Problem to work on:
Give each entry back by retyping it exactly as written.

[Saved entries]
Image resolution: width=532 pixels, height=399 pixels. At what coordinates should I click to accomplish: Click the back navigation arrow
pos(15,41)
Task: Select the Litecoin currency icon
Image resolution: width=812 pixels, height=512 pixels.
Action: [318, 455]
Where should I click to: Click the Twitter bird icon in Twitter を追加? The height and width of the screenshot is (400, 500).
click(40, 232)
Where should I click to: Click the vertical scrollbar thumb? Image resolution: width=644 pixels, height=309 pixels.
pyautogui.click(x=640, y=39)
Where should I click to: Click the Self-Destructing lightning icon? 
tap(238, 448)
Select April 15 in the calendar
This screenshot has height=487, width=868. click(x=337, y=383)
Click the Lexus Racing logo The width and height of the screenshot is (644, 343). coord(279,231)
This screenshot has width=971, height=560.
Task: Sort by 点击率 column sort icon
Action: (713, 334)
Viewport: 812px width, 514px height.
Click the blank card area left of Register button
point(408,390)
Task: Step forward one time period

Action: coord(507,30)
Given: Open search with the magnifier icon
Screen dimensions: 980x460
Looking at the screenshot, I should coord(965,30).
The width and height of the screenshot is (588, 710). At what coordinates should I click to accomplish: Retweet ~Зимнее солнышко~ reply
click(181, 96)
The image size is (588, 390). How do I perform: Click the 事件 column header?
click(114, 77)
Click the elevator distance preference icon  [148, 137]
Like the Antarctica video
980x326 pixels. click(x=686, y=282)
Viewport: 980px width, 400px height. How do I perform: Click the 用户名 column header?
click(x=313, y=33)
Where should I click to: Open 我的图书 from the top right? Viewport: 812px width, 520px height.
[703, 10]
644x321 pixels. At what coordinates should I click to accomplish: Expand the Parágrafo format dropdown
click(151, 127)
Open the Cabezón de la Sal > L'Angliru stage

Answer to the problem:
Image resolution: width=532 pixels, height=399 pixels. At what coordinates should I click to accomplish: Click the back navigation arrow
pos(15,41)
Task: Select the Litecoin currency icon
Image resolution: width=812 pixels, height=512 pixels.
Action: [318, 455]
Where should I click to: Click the Twitter bird icon in Twitter を追加? The height and width of the screenshot is (400, 500).
click(40, 232)
Where should I click to: Click the vertical scrollbar thumb? Image resolution: width=644 pixels, height=309 pixels.
pyautogui.click(x=640, y=39)
Where should I click to: Click the Self-Destructing lightning icon? 
tap(238, 448)
Select April 15 in the calendar
This screenshot has height=487, width=868. click(x=337, y=383)
Click the Lexus Racing logo The width and height of the screenshot is (644, 343). coord(279,231)
This screenshot has width=971, height=560.
Task: Sort by 点击率 column sort icon
Action: (713, 334)
Viewport: 812px width, 514px height.
Click the blank card area left of Register button
point(408,390)
Task: Step forward one time period

Action: coord(507,30)
Given: Open search with the magnifier icon
Screen dimensions: 980x460
Looking at the screenshot, I should coord(965,30).
The width and height of the screenshot is (588, 710). At what coordinates should I click to accomplish: Retweet ~Зимнее солнышко~ reply
click(181, 96)
The image size is (588, 390). How do I perform: Click the 事件 column header?
click(114, 77)
Click the elevator distance preference icon  [148, 137]
Like the Antarctica video
980x326 pixels. click(x=686, y=282)
Viewport: 980px width, 400px height. How do I perform: Click the 用户名 column header?
click(x=313, y=33)
Where should I click to: Open 我的图书 from the top right? Viewport: 812px width, 520px height.
[703, 10]
644x321 pixels. At what coordinates should I click to accomplish: Expand the Parágrafo format dropdown
click(151, 127)
Open the Cabezón de la Sal > L'Angliru stage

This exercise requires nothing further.